Locked in a cat-and-mouse game with spammers who use bots to defeat anti-fraud mechanisms and create fake accounts, Google today announced a deal to acquire reCAPTCHA, a company that provides those squiggly words at login screens.
The ReCAPTCHA deal isn’t exactly a security transaction. Strategically, it gives Google an excellent crowd-sourcing tool to beef up its already impressive machine-vision algorithms (think book-scanning and maps) but, in the long run, the ability to use CAPTCHAs that are near-impossible for bots to decipher allows Google to raise the bar significantly in the fight against bots and spam.
According to Adam O’Donnell, director of emerging technologies at anti-spam firm Cloudmark, believes this is a very smart purchase by Google.
“Google already has the best computer-vision techniques. The way ReCAPTCHA works, this means that Google will only be presenting CAPTCHA words that are very difficult for a bot to defeat,” O’Donnell explained.

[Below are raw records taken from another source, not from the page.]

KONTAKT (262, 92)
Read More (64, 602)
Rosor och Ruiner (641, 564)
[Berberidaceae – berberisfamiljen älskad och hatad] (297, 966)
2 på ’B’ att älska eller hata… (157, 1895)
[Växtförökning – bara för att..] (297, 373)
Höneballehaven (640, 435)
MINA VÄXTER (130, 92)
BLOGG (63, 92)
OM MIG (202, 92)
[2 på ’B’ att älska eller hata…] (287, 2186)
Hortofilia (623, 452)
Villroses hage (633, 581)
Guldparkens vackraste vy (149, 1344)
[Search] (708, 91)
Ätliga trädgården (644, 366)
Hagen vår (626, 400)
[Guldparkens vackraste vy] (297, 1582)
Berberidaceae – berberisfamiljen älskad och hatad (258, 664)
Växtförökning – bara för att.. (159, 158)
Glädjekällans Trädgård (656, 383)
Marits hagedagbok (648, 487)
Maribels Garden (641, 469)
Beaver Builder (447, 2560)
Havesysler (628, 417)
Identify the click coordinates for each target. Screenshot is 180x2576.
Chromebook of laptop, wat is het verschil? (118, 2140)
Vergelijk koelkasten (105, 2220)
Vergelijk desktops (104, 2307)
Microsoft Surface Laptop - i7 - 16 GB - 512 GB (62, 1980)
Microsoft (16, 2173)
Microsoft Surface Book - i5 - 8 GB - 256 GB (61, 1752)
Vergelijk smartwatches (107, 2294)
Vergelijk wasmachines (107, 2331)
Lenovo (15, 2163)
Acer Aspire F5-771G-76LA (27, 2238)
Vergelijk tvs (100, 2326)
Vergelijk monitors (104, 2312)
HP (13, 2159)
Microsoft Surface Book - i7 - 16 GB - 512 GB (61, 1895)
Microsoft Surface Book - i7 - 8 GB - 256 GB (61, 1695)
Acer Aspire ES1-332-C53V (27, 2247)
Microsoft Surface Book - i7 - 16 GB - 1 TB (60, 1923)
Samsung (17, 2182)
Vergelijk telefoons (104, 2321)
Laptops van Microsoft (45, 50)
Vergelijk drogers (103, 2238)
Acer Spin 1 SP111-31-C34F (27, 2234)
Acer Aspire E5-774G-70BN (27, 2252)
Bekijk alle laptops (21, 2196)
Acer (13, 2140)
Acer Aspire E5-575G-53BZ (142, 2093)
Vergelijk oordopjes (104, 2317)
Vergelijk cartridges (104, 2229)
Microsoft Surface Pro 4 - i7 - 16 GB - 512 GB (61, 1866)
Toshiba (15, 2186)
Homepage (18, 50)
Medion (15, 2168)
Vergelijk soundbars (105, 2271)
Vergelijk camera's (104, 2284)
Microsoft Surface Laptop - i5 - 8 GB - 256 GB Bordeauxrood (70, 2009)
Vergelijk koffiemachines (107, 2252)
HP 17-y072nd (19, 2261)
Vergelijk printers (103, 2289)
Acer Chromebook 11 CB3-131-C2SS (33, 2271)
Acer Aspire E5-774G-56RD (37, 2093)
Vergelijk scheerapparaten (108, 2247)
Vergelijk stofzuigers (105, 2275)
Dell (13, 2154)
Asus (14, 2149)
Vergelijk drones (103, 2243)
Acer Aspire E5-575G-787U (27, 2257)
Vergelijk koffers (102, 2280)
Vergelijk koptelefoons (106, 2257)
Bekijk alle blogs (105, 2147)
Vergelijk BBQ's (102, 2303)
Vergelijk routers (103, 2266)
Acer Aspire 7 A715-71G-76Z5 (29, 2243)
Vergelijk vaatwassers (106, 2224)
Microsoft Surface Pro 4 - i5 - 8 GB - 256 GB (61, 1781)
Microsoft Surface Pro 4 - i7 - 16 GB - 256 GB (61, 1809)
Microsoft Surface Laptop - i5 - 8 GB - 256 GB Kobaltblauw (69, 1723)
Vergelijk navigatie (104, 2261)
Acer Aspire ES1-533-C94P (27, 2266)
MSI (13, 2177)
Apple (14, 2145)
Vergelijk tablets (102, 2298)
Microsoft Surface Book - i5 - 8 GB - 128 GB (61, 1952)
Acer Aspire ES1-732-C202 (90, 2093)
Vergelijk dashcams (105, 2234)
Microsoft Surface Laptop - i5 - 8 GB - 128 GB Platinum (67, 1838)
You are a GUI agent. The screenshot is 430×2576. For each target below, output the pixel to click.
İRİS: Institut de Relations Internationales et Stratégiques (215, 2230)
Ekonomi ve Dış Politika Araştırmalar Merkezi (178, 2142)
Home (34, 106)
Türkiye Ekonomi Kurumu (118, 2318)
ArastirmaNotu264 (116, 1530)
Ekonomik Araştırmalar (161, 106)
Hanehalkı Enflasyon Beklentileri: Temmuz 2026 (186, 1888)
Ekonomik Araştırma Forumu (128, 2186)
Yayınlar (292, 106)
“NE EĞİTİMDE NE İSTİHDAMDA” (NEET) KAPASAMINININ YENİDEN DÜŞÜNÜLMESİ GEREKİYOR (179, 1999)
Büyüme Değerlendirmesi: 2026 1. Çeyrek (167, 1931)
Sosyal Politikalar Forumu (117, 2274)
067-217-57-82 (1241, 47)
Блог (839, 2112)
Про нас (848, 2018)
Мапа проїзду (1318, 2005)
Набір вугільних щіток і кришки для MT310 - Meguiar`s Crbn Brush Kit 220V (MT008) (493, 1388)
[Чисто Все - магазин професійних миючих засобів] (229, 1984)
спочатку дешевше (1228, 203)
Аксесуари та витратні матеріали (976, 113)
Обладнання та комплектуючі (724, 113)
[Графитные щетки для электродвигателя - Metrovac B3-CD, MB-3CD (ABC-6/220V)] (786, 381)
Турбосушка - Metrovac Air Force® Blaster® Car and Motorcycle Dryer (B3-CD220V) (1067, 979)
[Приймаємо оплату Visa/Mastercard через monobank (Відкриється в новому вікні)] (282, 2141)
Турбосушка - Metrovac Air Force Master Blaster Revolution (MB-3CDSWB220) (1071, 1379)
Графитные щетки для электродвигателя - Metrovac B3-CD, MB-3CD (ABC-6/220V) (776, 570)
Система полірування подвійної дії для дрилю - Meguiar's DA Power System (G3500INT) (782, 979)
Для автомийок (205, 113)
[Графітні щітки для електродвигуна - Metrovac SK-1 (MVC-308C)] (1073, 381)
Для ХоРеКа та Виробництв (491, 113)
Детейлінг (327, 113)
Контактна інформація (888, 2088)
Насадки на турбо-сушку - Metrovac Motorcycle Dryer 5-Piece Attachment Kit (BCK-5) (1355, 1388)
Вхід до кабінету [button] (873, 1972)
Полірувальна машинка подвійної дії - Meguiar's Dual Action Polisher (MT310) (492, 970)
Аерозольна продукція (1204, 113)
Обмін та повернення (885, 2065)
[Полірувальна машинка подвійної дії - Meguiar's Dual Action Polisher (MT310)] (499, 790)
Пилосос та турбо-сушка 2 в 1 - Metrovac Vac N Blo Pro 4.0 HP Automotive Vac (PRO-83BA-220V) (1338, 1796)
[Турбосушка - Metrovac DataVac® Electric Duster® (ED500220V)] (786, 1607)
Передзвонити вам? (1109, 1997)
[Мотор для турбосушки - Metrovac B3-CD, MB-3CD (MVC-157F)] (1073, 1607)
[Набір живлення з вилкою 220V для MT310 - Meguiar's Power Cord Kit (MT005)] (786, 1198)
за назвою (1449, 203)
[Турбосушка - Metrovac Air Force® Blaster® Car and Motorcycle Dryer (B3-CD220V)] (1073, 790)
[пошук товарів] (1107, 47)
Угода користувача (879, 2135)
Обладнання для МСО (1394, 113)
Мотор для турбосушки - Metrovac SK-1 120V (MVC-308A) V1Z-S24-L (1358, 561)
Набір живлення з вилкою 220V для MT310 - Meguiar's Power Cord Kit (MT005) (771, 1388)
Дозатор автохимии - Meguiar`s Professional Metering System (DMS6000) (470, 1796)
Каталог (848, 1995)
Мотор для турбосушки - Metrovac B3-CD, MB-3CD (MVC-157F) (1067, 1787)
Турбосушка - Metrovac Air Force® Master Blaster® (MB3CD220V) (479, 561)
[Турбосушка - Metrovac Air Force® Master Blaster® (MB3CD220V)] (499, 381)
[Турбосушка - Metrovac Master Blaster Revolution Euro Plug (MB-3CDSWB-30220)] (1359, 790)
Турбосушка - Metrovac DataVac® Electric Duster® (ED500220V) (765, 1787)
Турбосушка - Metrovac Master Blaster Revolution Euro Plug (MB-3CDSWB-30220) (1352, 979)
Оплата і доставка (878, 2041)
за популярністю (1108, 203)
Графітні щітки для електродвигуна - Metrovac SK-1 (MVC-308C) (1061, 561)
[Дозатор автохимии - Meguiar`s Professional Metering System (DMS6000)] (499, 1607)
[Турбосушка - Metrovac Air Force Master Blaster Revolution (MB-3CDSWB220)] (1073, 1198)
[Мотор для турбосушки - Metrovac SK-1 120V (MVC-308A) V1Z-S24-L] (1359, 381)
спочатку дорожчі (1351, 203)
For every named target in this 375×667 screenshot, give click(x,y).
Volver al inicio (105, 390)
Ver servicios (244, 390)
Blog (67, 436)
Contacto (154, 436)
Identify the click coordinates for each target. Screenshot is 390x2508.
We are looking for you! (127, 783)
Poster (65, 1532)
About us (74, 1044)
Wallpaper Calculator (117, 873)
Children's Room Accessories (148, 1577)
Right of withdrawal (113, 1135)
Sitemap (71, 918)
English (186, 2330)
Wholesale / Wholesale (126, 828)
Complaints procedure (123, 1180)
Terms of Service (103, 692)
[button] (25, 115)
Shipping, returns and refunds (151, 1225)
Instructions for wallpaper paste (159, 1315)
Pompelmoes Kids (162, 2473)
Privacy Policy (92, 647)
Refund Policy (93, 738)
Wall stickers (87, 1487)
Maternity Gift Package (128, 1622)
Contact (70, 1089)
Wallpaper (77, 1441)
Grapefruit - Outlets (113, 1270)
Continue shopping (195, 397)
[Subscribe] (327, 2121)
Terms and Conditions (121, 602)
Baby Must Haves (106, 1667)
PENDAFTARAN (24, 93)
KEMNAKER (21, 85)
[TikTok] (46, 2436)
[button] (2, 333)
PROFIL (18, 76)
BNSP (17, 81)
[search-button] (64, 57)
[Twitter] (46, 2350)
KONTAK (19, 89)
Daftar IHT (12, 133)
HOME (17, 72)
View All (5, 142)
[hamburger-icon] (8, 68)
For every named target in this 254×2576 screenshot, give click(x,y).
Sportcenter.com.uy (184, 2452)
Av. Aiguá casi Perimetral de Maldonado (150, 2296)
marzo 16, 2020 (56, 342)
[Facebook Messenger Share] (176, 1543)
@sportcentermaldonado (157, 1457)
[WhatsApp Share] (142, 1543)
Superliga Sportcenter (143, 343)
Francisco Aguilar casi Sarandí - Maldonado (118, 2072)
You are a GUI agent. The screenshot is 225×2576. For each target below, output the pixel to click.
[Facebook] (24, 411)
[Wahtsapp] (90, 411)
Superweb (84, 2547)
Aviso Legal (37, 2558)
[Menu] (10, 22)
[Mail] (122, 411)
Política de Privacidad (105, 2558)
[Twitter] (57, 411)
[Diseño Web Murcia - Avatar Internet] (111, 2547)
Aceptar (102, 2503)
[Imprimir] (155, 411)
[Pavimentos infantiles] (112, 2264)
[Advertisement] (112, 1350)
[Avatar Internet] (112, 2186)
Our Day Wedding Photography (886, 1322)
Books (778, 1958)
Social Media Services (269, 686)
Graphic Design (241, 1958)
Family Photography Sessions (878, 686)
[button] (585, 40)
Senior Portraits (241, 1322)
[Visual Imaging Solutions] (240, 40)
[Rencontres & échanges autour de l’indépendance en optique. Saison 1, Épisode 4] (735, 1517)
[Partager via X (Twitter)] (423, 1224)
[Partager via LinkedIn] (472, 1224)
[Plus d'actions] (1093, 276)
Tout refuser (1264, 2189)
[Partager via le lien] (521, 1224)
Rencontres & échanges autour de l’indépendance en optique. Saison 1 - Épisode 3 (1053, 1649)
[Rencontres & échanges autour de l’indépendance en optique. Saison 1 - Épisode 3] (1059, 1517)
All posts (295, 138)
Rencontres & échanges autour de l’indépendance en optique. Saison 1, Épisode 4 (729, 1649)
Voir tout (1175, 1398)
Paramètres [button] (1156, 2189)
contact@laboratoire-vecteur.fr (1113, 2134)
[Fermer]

The words presented by the ReCAPTCHA service come from scanned printed material (archival newspapers and old books). As Google explains here, computers find it hard to recognize these words because the ink and paper have degraded over time, but by typing them in as a CAPTCHA, crowds teach computers to read the scanned text.
In this way, reCAPTCHA’s unique technology improves the process that converts scanned images into plain text, known as Optical Character Recognition (OCR). This technology also powers large scale text scanning projects like Google Books and Google News Archive Search. Having the text version of documents is important because plain text can be searched, easily rendered on mobile devices and displayed to visually impaired users. So we’ll be applying the technology within Google not only to increase fraud and spam protection for Google products but also to improve our books and newspaper scanning process.
Earlier this year, Researchers at Google recently released a paper detailing a new CAPTCHA system consisting of correct image rotation (Socially Adjusted CAPTCHAs) whose main purpose is to make it easier for humans, and much harder for bots to recognize them.